===== Record excerpts =====

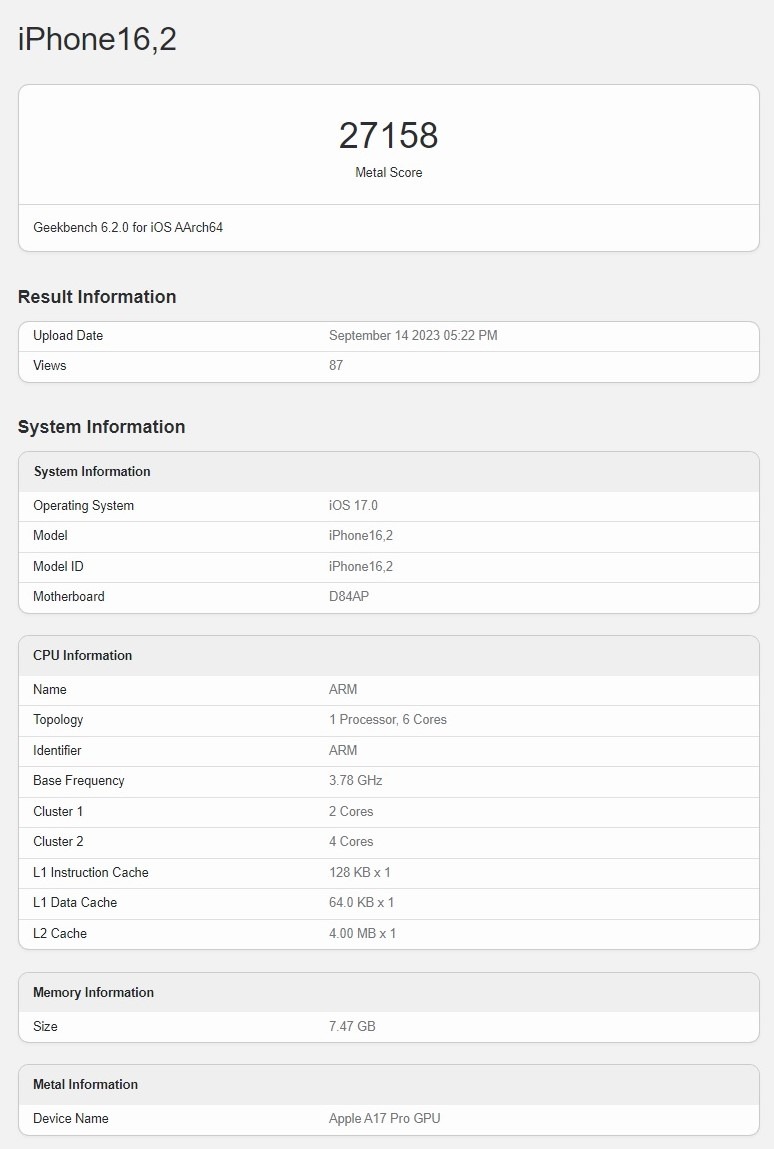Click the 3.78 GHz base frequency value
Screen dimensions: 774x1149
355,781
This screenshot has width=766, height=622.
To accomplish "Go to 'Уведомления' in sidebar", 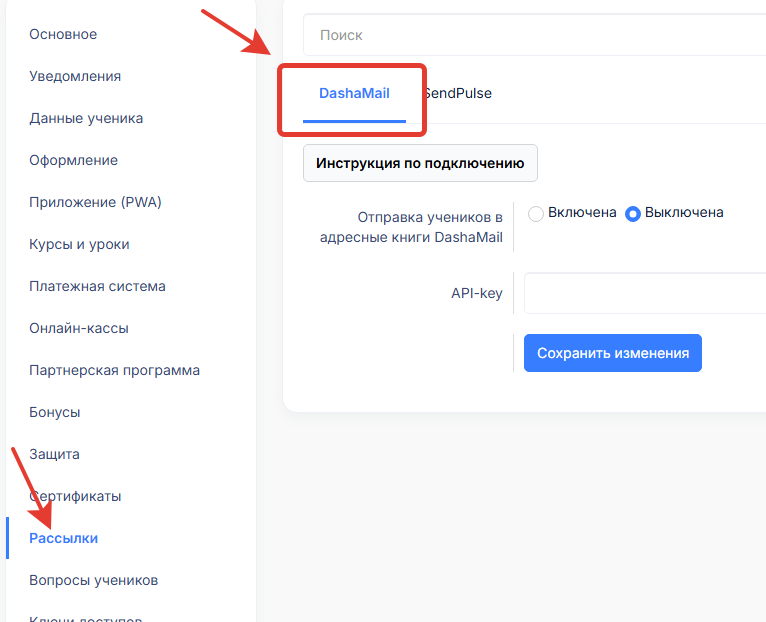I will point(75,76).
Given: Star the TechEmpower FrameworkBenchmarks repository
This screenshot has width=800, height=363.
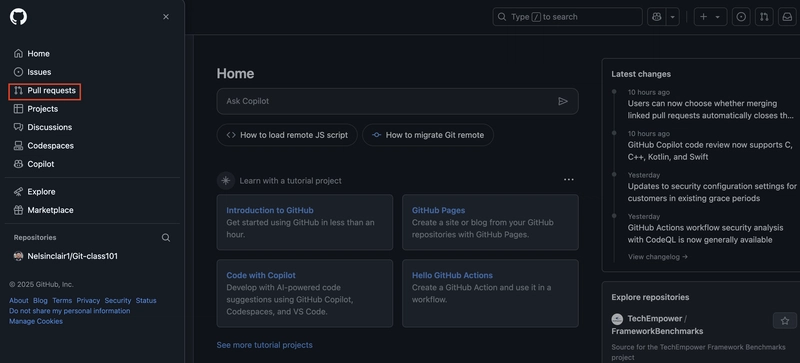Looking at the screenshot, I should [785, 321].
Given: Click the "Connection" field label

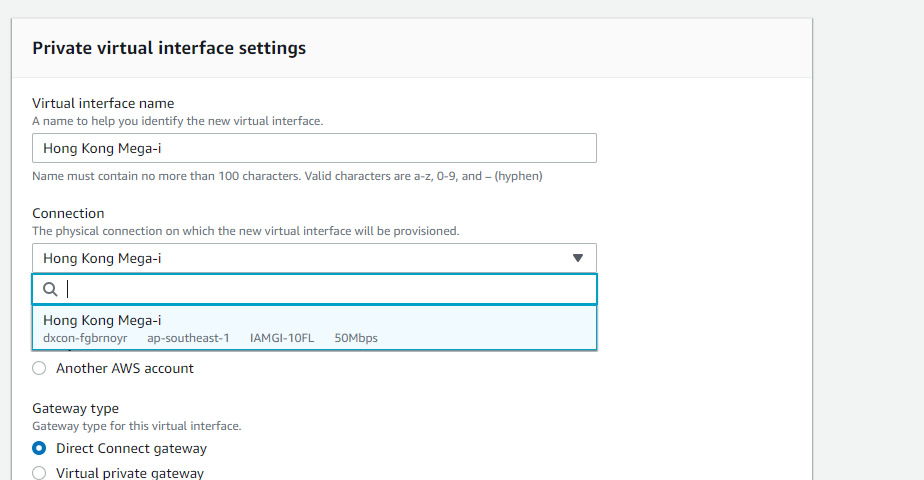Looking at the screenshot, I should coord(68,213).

=====

**Directions**
Return each line of the rows above that contains the word "width".

**Answer for this exercise**
This screenshot has width=766, height=622.
This screenshot has width=800, height=363.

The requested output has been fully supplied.